- Task brief
Each line below must be reproduced exactly as it stands. Pictures stay out of the copy.

##### Data section #####

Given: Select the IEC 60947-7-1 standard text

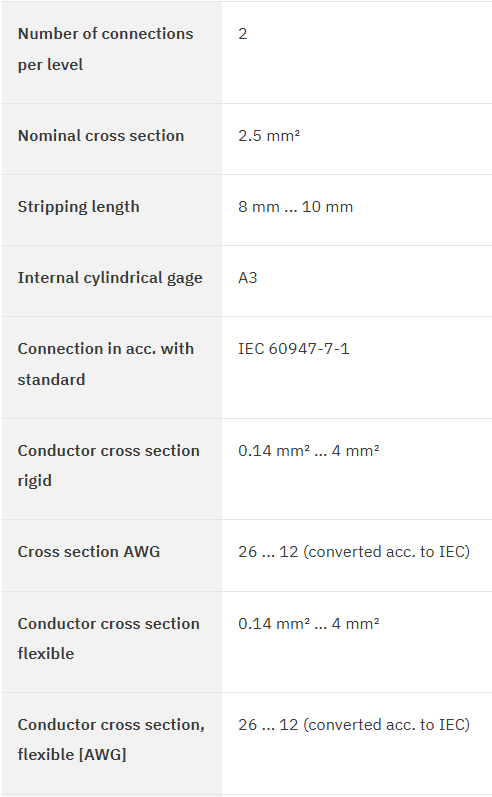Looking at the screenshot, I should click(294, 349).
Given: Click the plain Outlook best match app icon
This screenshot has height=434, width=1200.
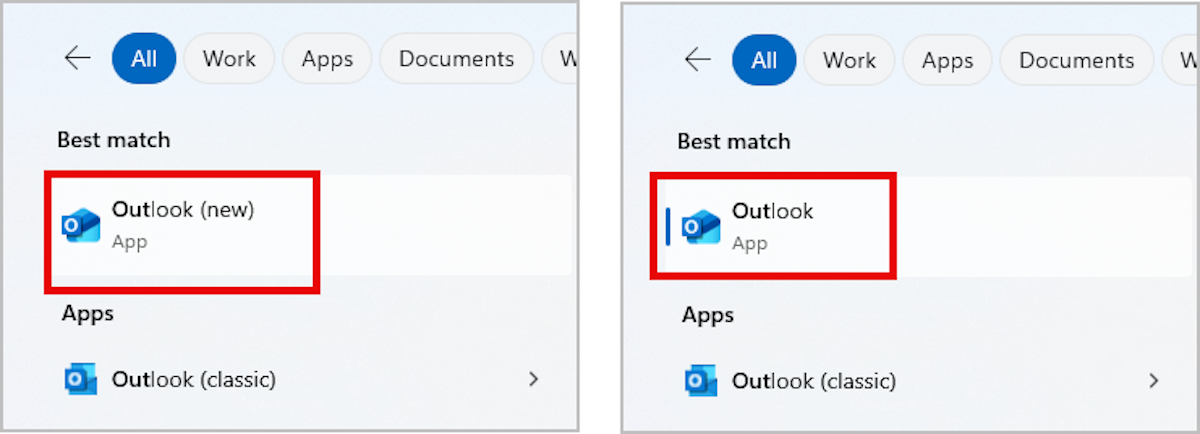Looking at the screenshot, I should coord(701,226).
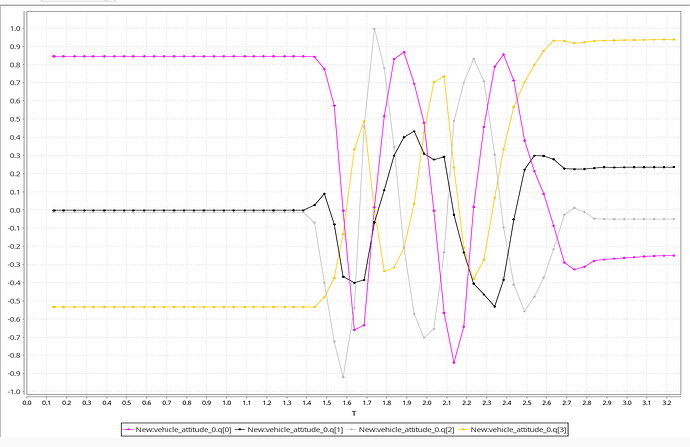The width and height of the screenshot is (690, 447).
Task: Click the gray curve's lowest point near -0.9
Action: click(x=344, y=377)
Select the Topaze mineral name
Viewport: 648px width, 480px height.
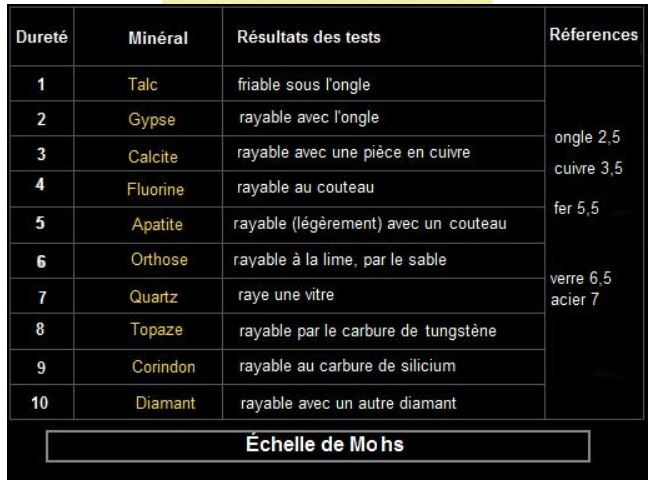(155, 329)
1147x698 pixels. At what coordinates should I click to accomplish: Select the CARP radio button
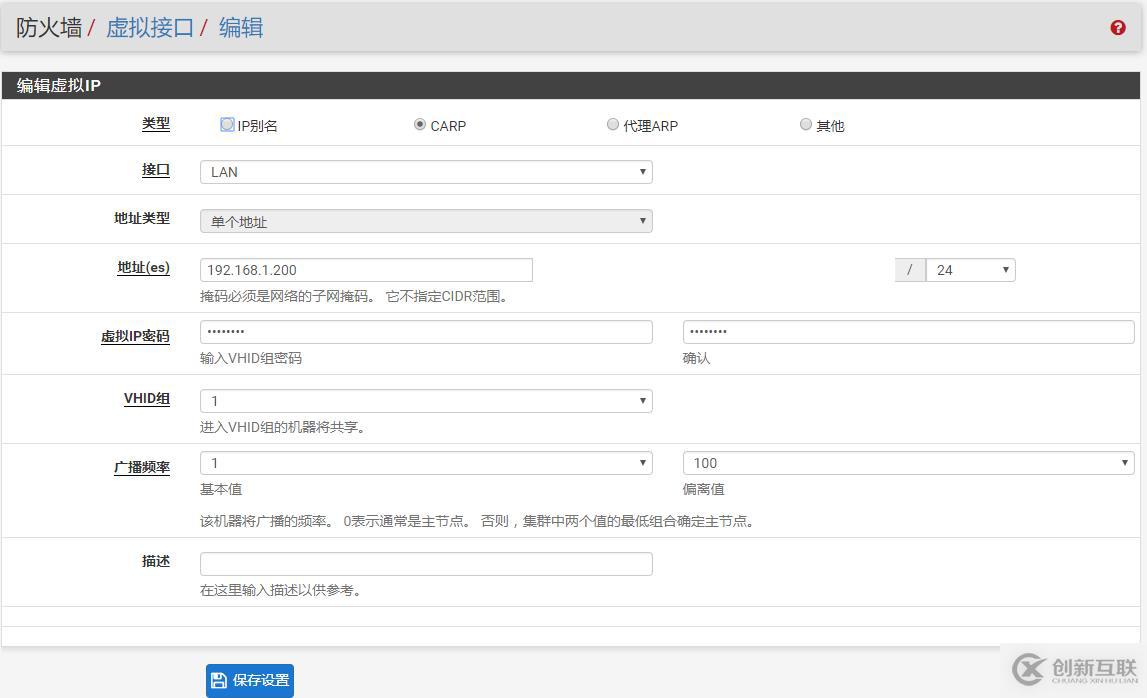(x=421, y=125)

#####

- Result
Given: Select the IEC 60947-7-1 standard text

Looking at the screenshot, I should click(294, 349).
Given: Click the plain Outlook best match app icon
This screenshot has height=434, width=1200.
Looking at the screenshot, I should coord(701,226).
The width and height of the screenshot is (690, 447).
Task: Click the gray curve's lowest point near -0.9
Action: click(x=344, y=377)
Select the Topaze mineral name
Viewport: 648px width, 480px height.
(155, 329)
1147x698 pixels. At what coordinates should I click to accomplish: Select the CARP radio button
(x=421, y=125)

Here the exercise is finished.